• Required work
Reproduce the following material line for line, with no changes to any character.

• Dataset

- - -

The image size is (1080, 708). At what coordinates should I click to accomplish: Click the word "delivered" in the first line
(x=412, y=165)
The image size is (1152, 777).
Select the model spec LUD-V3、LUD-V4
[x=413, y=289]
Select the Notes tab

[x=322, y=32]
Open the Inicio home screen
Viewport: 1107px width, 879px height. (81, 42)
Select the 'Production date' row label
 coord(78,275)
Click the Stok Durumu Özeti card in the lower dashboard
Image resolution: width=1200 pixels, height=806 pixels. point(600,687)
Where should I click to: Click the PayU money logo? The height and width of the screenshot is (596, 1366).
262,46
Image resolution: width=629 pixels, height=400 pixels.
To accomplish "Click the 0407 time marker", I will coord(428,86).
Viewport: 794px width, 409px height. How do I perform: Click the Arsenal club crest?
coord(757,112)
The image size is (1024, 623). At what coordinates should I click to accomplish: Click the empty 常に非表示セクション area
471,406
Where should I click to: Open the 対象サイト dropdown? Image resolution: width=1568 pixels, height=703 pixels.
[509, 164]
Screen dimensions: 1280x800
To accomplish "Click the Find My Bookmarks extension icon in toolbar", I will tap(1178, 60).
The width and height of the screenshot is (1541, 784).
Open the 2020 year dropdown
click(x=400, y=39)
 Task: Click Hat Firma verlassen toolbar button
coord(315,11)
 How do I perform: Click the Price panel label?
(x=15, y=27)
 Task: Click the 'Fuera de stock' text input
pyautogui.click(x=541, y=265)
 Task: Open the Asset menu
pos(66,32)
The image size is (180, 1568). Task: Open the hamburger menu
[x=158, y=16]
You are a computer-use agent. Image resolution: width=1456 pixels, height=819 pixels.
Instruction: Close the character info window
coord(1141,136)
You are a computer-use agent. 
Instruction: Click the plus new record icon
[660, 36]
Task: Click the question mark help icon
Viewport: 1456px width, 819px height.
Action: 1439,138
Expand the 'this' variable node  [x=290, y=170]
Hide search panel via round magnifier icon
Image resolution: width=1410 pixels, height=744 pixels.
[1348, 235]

- - -

• Exercise output
The image size is (1080, 708). At what coordinates should I click to accomplish: Click the word "delivered" in the first line
(x=412, y=165)
The image size is (1152, 777).
Select the model spec LUD-V3、LUD-V4
[x=413, y=289]
Select the Notes tab

[x=322, y=32]
Open the Inicio home screen
Viewport: 1107px width, 879px height. (81, 42)
Select the 'Production date' row label
 coord(78,275)
Click the Stok Durumu Özeti card in the lower dashboard
Image resolution: width=1200 pixels, height=806 pixels. point(600,687)
Where should I click to: Click the PayU money logo? The height and width of the screenshot is (596, 1366).
262,46
Image resolution: width=629 pixels, height=400 pixels.
To accomplish "Click the 0407 time marker", I will coord(428,86).
Viewport: 794px width, 409px height. How do I perform: Click the Arsenal club crest?
coord(757,112)
The image size is (1024, 623). At what coordinates should I click to accomplish: Click the empty 常に非表示セクション area
471,406
Where should I click to: Open the 対象サイト dropdown? Image resolution: width=1568 pixels, height=703 pixels.
[509, 164]
Screen dimensions: 1280x800
To accomplish "Click the Find My Bookmarks extension icon in toolbar", I will tap(1178, 60).
The width and height of the screenshot is (1541, 784).
Open the 2020 year dropdown
click(x=400, y=39)
 Task: Click Hat Firma verlassen toolbar button
coord(315,11)
 How do I perform: Click the Price panel label?
(x=15, y=27)
 Task: Click the 'Fuera de stock' text input
pyautogui.click(x=541, y=265)
 Task: Open the Asset menu
pos(66,32)
The image size is (180, 1568). Task: Open the hamburger menu
[x=158, y=16]
You are a computer-use agent. Image resolution: width=1456 pixels, height=819 pixels.
Instruction: Close the character info window
coord(1141,136)
You are a computer-use agent. 
Instruction: Click the plus new record icon
[660, 36]
Task: Click the question mark help icon
Viewport: 1456px width, 819px height.
Action: 1439,138
Expand the 'this' variable node  [x=290, y=170]
Hide search panel via round magnifier icon
Image resolution: width=1410 pixels, height=744 pixels.
[1348, 235]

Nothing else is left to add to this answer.